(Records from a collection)
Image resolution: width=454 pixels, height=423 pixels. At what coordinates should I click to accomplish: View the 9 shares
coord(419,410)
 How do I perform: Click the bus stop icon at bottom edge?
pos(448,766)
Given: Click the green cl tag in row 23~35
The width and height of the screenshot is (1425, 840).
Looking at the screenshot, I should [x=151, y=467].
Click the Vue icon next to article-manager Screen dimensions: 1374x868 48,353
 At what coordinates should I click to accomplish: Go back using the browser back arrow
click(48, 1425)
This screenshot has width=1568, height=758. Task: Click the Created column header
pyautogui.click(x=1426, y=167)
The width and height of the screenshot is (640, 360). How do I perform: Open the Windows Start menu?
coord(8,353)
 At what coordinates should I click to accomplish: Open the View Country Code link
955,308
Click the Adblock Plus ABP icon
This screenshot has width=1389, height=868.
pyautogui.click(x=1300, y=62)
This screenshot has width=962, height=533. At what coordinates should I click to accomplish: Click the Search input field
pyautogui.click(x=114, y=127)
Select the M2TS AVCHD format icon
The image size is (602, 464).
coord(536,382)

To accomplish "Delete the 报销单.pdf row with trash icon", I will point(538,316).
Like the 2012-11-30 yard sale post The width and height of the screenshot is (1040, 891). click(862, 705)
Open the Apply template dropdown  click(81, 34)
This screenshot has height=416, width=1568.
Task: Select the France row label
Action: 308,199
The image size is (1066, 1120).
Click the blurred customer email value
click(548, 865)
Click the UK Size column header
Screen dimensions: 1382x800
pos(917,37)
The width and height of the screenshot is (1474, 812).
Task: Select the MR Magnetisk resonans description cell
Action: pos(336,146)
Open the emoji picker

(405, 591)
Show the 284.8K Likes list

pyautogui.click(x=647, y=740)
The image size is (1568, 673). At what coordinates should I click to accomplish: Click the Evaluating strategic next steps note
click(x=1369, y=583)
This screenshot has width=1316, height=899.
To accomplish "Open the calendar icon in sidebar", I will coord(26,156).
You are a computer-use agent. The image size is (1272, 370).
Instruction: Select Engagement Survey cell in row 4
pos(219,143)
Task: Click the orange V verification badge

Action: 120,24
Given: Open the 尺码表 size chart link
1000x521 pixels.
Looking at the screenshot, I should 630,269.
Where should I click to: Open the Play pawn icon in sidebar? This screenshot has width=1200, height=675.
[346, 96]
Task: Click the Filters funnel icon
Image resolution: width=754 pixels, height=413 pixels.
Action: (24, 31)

## Exercise description:
Each record must be transcribed exactly, with nothing left out.

## Exercise solution:
Image resolution: width=454 pixels, height=423 pixels. At what coordinates should I click to accomplish: View the 9 shares
coord(419,410)
 How do I perform: Click the bus stop icon at bottom edge?
pos(448,766)
Given: Click the green cl tag in row 23~35
The width and height of the screenshot is (1425, 840).
Looking at the screenshot, I should [x=151, y=467].
Click the Vue icon next to article-manager Screen dimensions: 1374x868 48,353
 At what coordinates should I click to accomplish: Go back using the browser back arrow
click(48, 1425)
This screenshot has width=1568, height=758. Task: Click the Created column header
pyautogui.click(x=1426, y=167)
The width and height of the screenshot is (640, 360). How do I perform: Open the Windows Start menu?
coord(8,353)
 At what coordinates should I click to accomplish: Open the View Country Code link
955,308
Click the Adblock Plus ABP icon
This screenshot has width=1389, height=868.
pyautogui.click(x=1300, y=62)
This screenshot has width=962, height=533. At what coordinates should I click to accomplish: Click the Search input field
pyautogui.click(x=114, y=127)
Select the M2TS AVCHD format icon
The image size is (602, 464).
coord(536,382)

To accomplish "Delete the 报销单.pdf row with trash icon", I will point(538,316).
Like the 2012-11-30 yard sale post The width and height of the screenshot is (1040, 891). click(862, 705)
Open the Apply template dropdown  click(81, 34)
This screenshot has height=416, width=1568.
Task: Select the France row label
Action: 308,199
The image size is (1066, 1120).
Click the blurred customer email value
click(548, 865)
Click the UK Size column header
Screen dimensions: 1382x800
pos(917,37)
The width and height of the screenshot is (1474, 812).
Task: Select the MR Magnetisk resonans description cell
Action: pos(336,146)
Open the emoji picker

(405, 591)
Show the 284.8K Likes list

pyautogui.click(x=647, y=740)
The image size is (1568, 673). At what coordinates should I click to accomplish: Click the Evaluating strategic next steps note
click(x=1369, y=583)
This screenshot has width=1316, height=899.
To accomplish "Open the calendar icon in sidebar", I will coord(26,156).
You are a computer-use agent. The image size is (1272, 370).
Instruction: Select Engagement Survey cell in row 4
pos(219,143)
Task: Click the orange V verification badge

Action: 120,24
Given: Open the 尺码表 size chart link
1000x521 pixels.
Looking at the screenshot, I should 630,269.
Where should I click to: Open the Play pawn icon in sidebar? This screenshot has width=1200, height=675.
[346, 96]
Task: Click the Filters funnel icon
Image resolution: width=754 pixels, height=413 pixels.
Action: (24, 31)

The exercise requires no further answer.